**Your objective:**
Print exactly the lines from the line with "Screen dimensions: 1329x896" to the last line of the data, please, both included.

-*-*-

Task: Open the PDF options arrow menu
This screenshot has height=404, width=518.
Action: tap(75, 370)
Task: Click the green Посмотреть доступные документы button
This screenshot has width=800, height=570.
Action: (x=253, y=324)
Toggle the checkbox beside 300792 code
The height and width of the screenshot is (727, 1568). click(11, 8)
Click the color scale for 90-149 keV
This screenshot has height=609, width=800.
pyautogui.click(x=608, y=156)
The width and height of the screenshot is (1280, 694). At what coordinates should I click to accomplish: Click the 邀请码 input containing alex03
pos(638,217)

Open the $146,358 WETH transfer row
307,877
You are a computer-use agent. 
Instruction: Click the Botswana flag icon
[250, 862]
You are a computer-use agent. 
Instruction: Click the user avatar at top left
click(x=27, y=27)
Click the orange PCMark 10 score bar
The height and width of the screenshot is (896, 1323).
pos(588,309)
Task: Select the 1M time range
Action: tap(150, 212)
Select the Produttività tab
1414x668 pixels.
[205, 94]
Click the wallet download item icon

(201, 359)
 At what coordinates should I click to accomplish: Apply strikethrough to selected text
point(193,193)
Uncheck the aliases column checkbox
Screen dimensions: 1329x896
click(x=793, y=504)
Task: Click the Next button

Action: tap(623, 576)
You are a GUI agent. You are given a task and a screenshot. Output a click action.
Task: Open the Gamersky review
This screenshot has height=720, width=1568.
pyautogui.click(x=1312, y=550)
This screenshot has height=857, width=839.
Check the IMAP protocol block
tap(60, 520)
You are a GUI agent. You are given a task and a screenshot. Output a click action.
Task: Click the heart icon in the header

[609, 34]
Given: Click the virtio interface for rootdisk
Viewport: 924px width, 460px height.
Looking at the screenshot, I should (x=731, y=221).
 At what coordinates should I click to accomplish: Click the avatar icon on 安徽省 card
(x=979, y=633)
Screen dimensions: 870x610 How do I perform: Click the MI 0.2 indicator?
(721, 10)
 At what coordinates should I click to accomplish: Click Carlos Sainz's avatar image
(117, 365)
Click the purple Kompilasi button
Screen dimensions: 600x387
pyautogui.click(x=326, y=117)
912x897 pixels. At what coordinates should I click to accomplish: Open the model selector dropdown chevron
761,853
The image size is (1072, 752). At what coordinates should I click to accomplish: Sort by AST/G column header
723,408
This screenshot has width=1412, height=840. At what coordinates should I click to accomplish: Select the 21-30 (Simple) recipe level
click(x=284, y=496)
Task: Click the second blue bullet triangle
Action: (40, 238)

-*-*-

**Written reply:**
Screen dimensions: 1329x896
click(x=793, y=504)
Task: Click the Next button

Action: tap(623, 576)
You are a GUI agent. You are given a task and a screenshot. Output a click action.
Task: Open the Gamersky review
This screenshot has height=720, width=1568.
pyautogui.click(x=1312, y=550)
This screenshot has height=857, width=839.
Check the IMAP protocol block
tap(60, 520)
You are a GUI agent. You are given a task and a screenshot. Output a click action.
Task: Click the heart icon in the header

[609, 34]
Given: Click the virtio interface for rootdisk
Viewport: 924px width, 460px height.
Looking at the screenshot, I should (x=731, y=221).
 At what coordinates should I click to accomplish: Click the avatar icon on 安徽省 card
(x=979, y=633)
Screen dimensions: 870x610 How do I perform: Click the MI 0.2 indicator?
(721, 10)
 At what coordinates should I click to accomplish: Click Carlos Sainz's avatar image
(117, 365)
Click the purple Kompilasi button
Screen dimensions: 600x387
pyautogui.click(x=326, y=117)
912x897 pixels. At what coordinates should I click to accomplish: Open the model selector dropdown chevron
761,853
The image size is (1072, 752). At what coordinates should I click to accomplish: Sort by AST/G column header
723,408
This screenshot has width=1412, height=840. At what coordinates should I click to accomplish: Select the 21-30 (Simple) recipe level
click(x=284, y=496)
Task: Click the second blue bullet triangle
Action: (40, 238)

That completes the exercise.